The greatest thing that could happen to the tiring Stephen Colbert show is a Democratic President this winter. But the unbelievably clever Meta-Free-Phor-All with Sean Penn is worthy of your time. I adore the computer graphics and Colbert’s answer to the love question.
The quiz format reminded me of the great Adam and Joe Show sketch called Quizzlestick. (I could pretty much just show you guys Adam and Joe sketches for the next 11 years because they played such a massive role in my late teeanged life).
In fact I think I am going to do that. Oh you guys will laugh. And then think I am so cool.

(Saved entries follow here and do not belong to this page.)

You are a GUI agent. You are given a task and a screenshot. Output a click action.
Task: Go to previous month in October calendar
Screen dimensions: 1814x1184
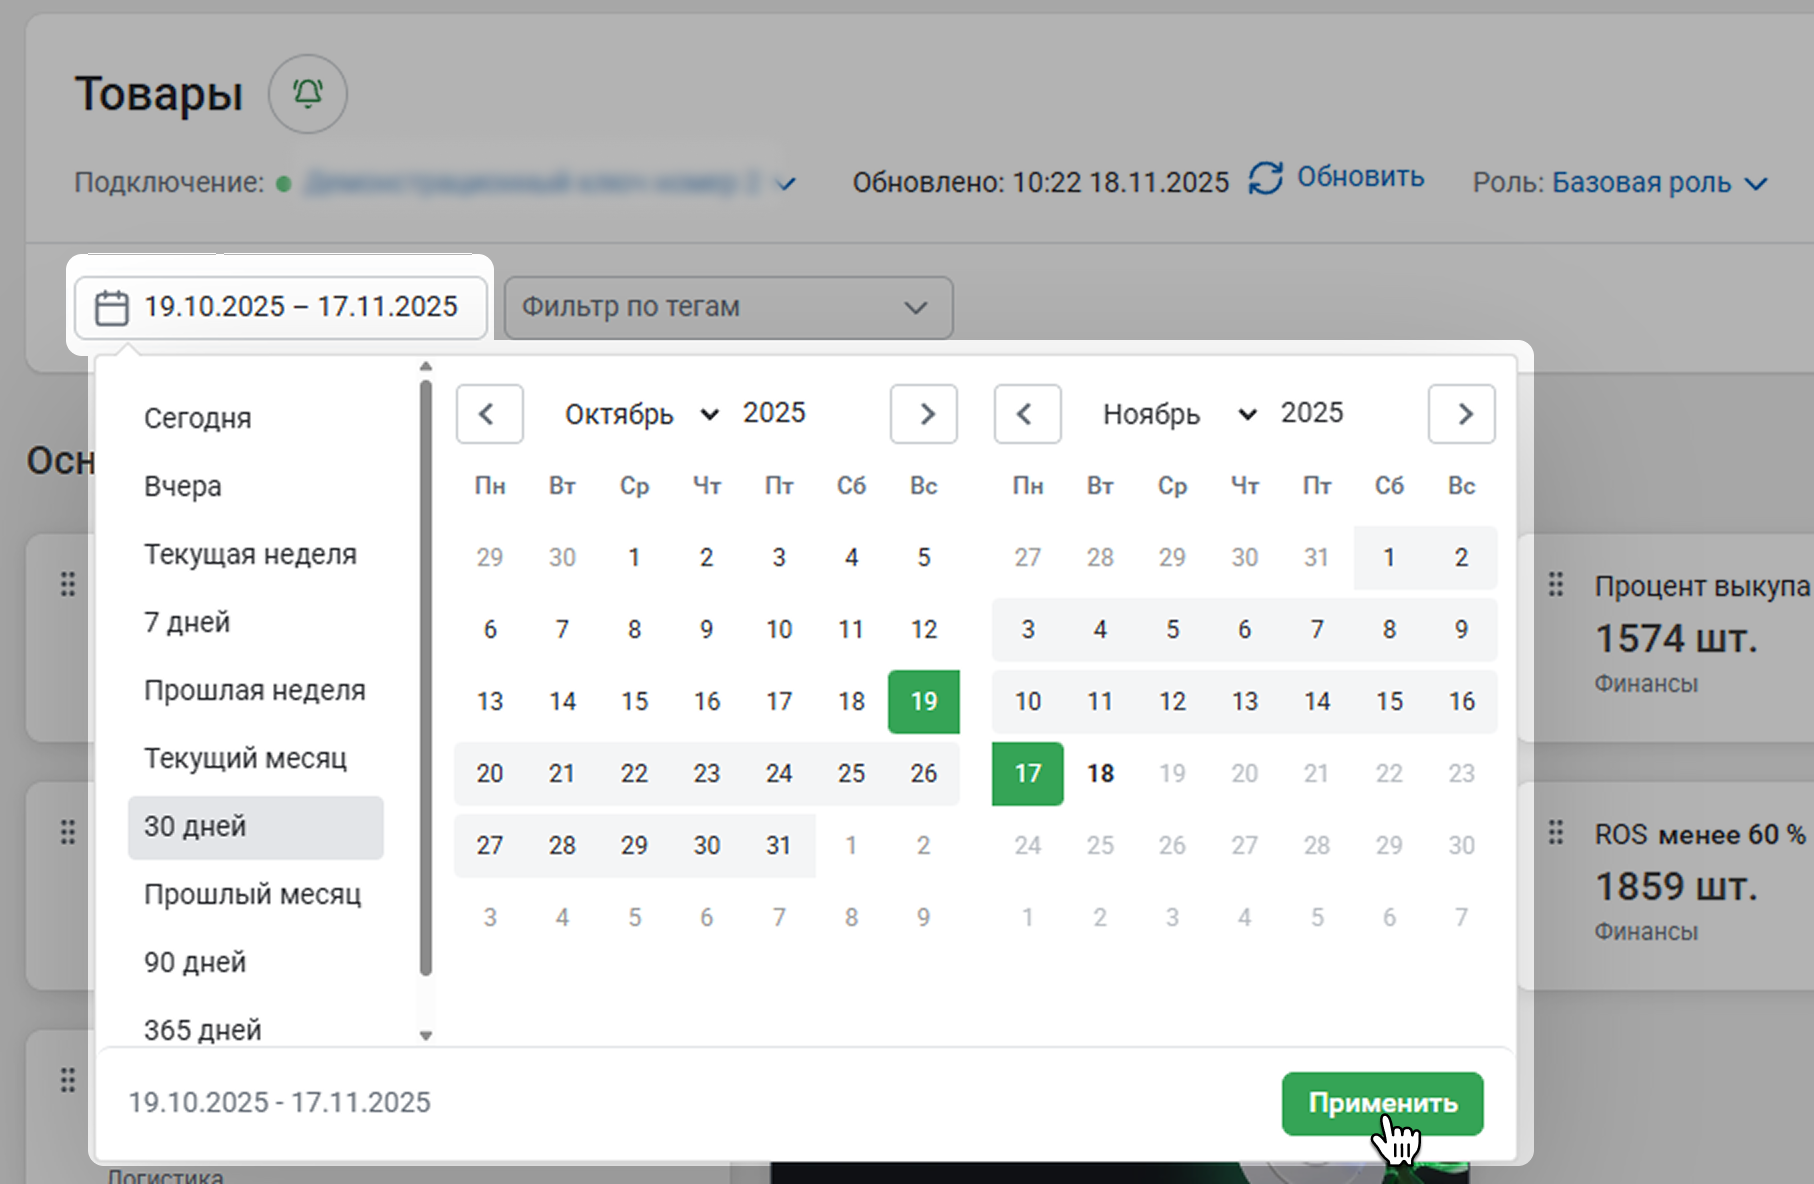(x=489, y=414)
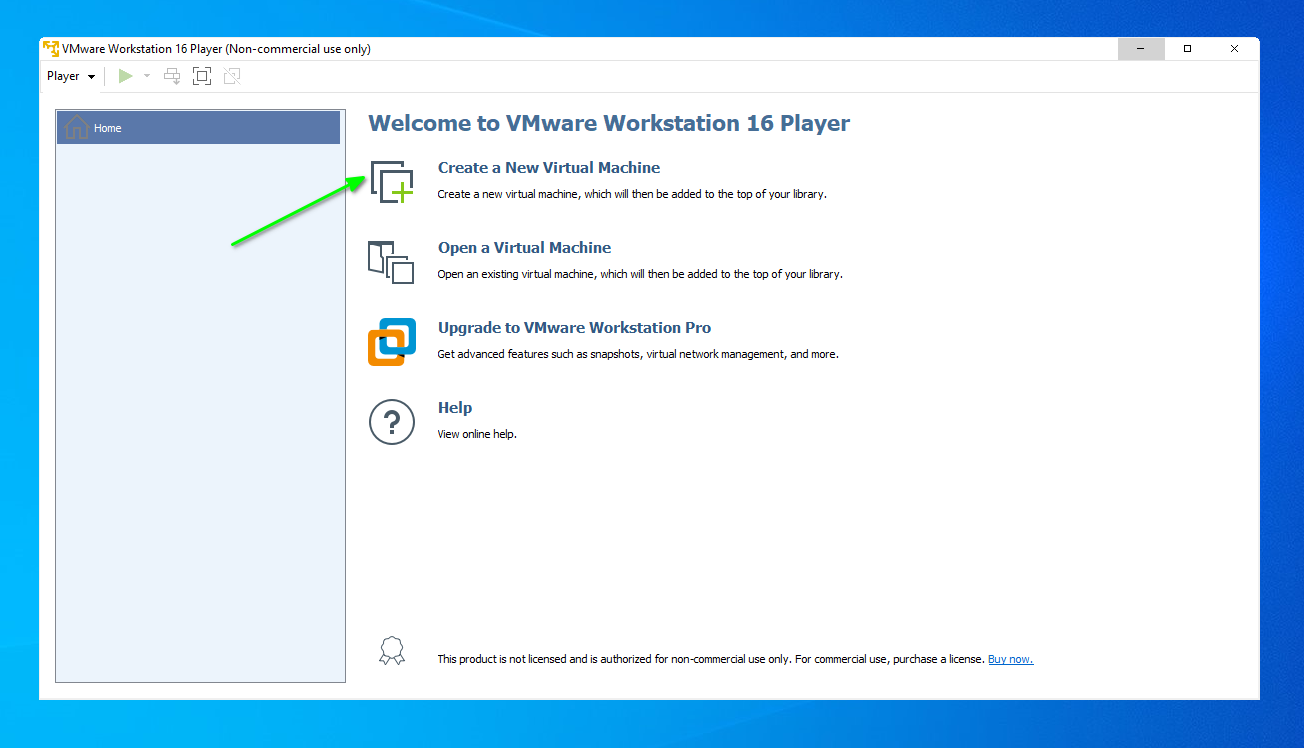This screenshot has width=1304, height=748.
Task: Click the Home icon in the sidebar
Action: click(77, 127)
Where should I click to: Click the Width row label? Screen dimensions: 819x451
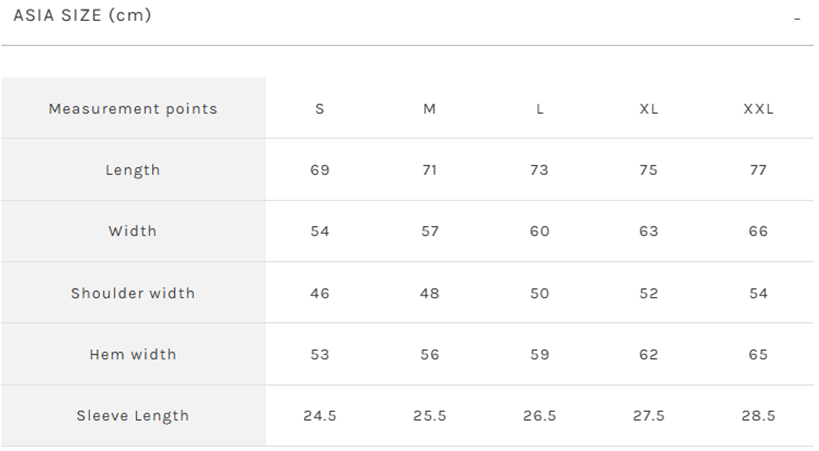point(133,231)
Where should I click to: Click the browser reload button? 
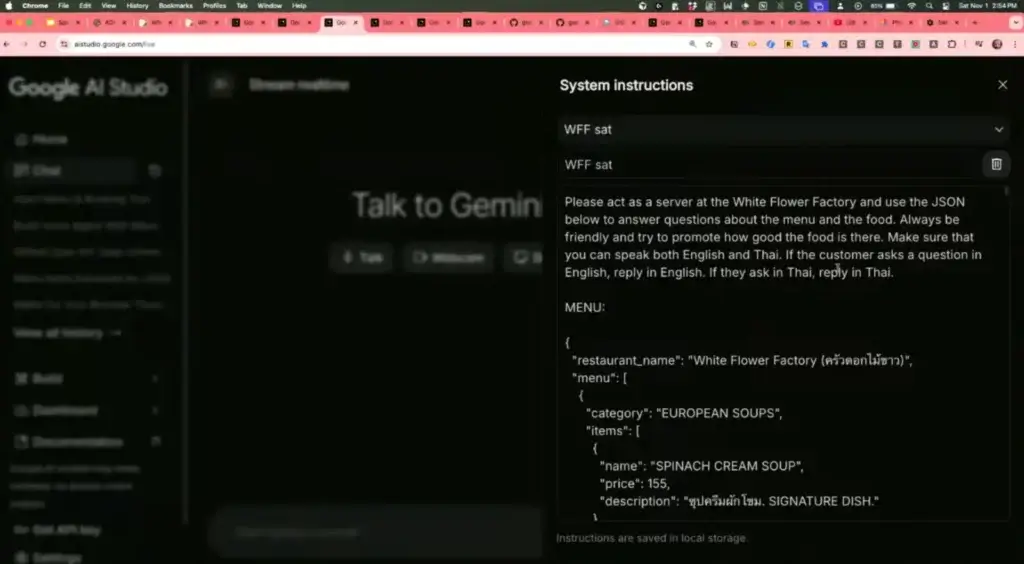point(42,44)
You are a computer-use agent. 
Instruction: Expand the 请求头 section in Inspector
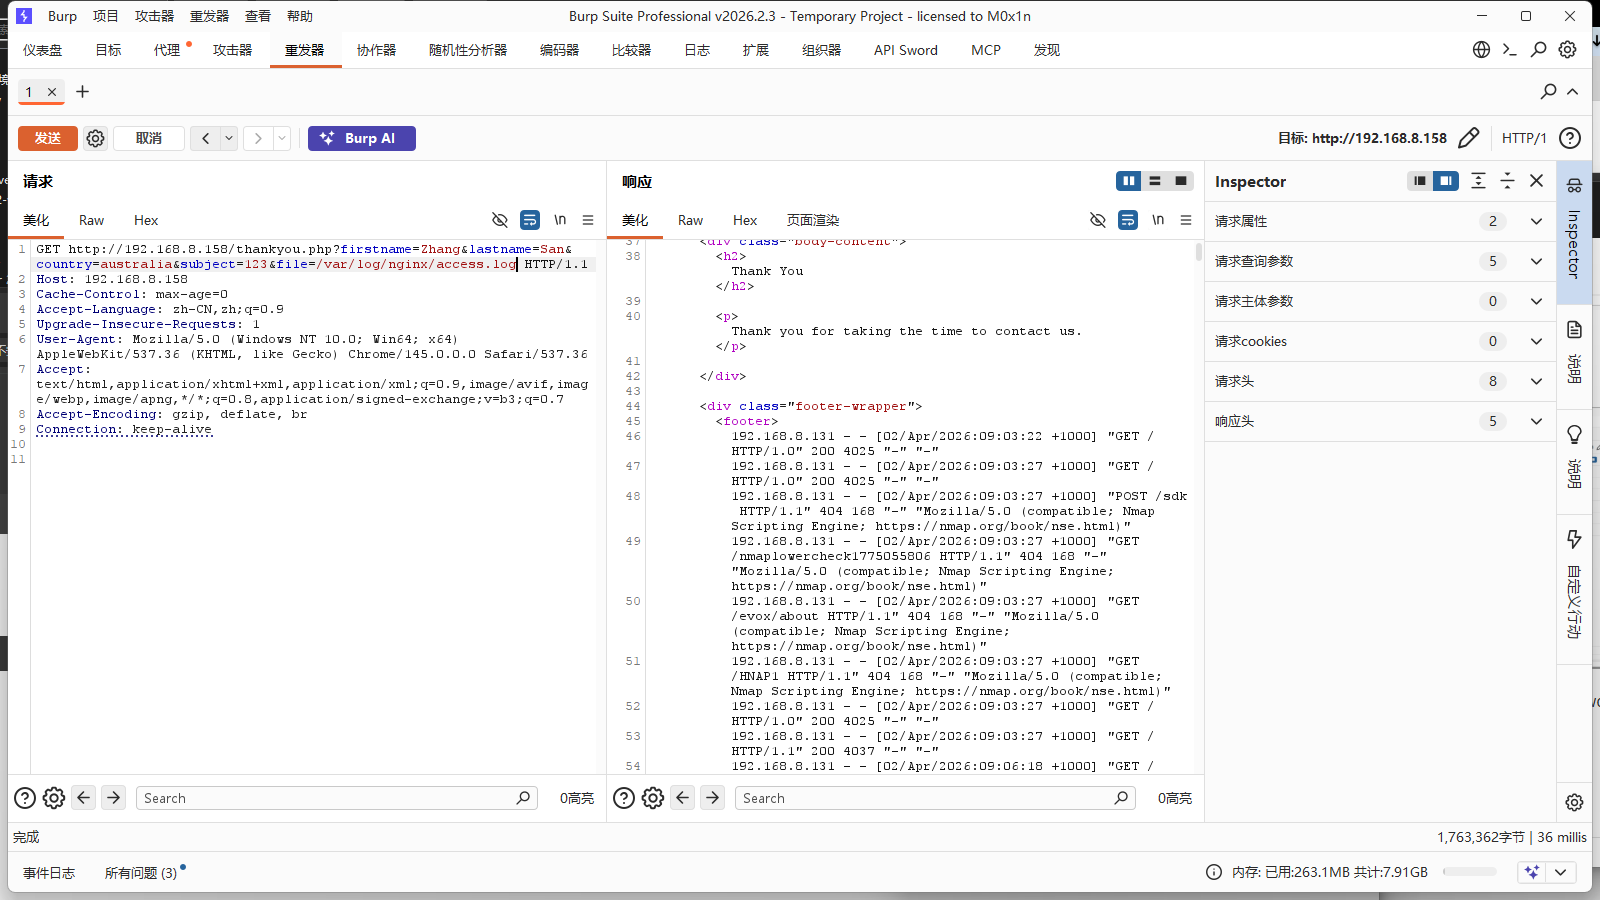coord(1536,381)
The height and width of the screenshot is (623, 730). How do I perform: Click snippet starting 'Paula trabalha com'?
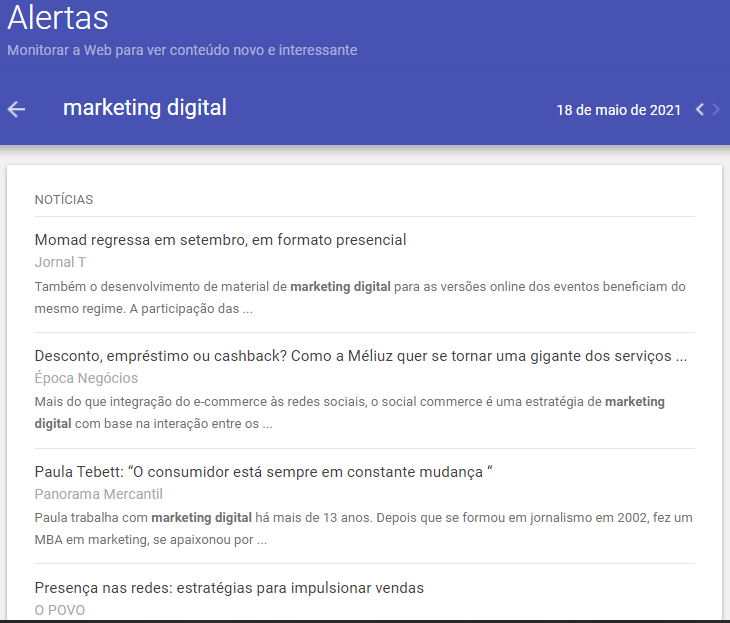coord(360,528)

I was once involved in a quiz show called Gridlock. The memories have faded so badly now that I really had to sit here and think for a good long while before I recalled the name. For all a-y’all who are Irish, it was the game that took over from Blackboard Jungle with Ray D’Arcy. Blackboard Jungle was this classic version of University Challenge aimed at Irish secondary schools. I got on my school’s team when I was quite young and we won 2 rounds before getting knocked out by the eventual winners from posh private Belvedere College. We were so pissed. It didn’t help when we heard that Belvedere had buzzers set up in their science lab and they practiced three times a week after school with their physics teacher. Its not like we could call them nerds when we had just competed on national tv in a general knowledge quiz in our school uniforms. The only thing more pathetic than an efficient band of nerds is the bitter band of nerds who resent them.
Anyway, the next year, after 600+ episodes, RTE canceled Blackboard Jungle and replaced it with a show called Gridlock. We were heartbroken, thinking that this could be our big year. But we were appeased when we were asked (me and three close nerdlinger friends) to do the screen tests for the new show. What a convoluted mess it was. It was like a cross between Go, Mastermind and that terrifying movie Cube you might have seen five years ago. In the screen tests, me and Andy tore up the screen. We set a record score that was astonishing and to the best of my knowledge stands across all the 22 countries that foolishly bought this quiz show catastrophe. We were the favourites to win. Then we lost in the first round.
This is bad. I mean, you are a nerdy teenager representing your school on national telly and you crash out. What’s more, the show is absolutely shite. Worse again, you just got a new haircut and it looks like you are suffering from late stage HIV on screen with your shaved head and emaciated body. Finally, even though you are from Leixlip, the home of Guiness, you get the question about the nation’s most famous stout wrong. Gridlock was my lived experience of Quiddlesticks. Maybe you should go back and watch it now so you know my pain.
Your Correspondent, A Clever monkey. A future Buddha.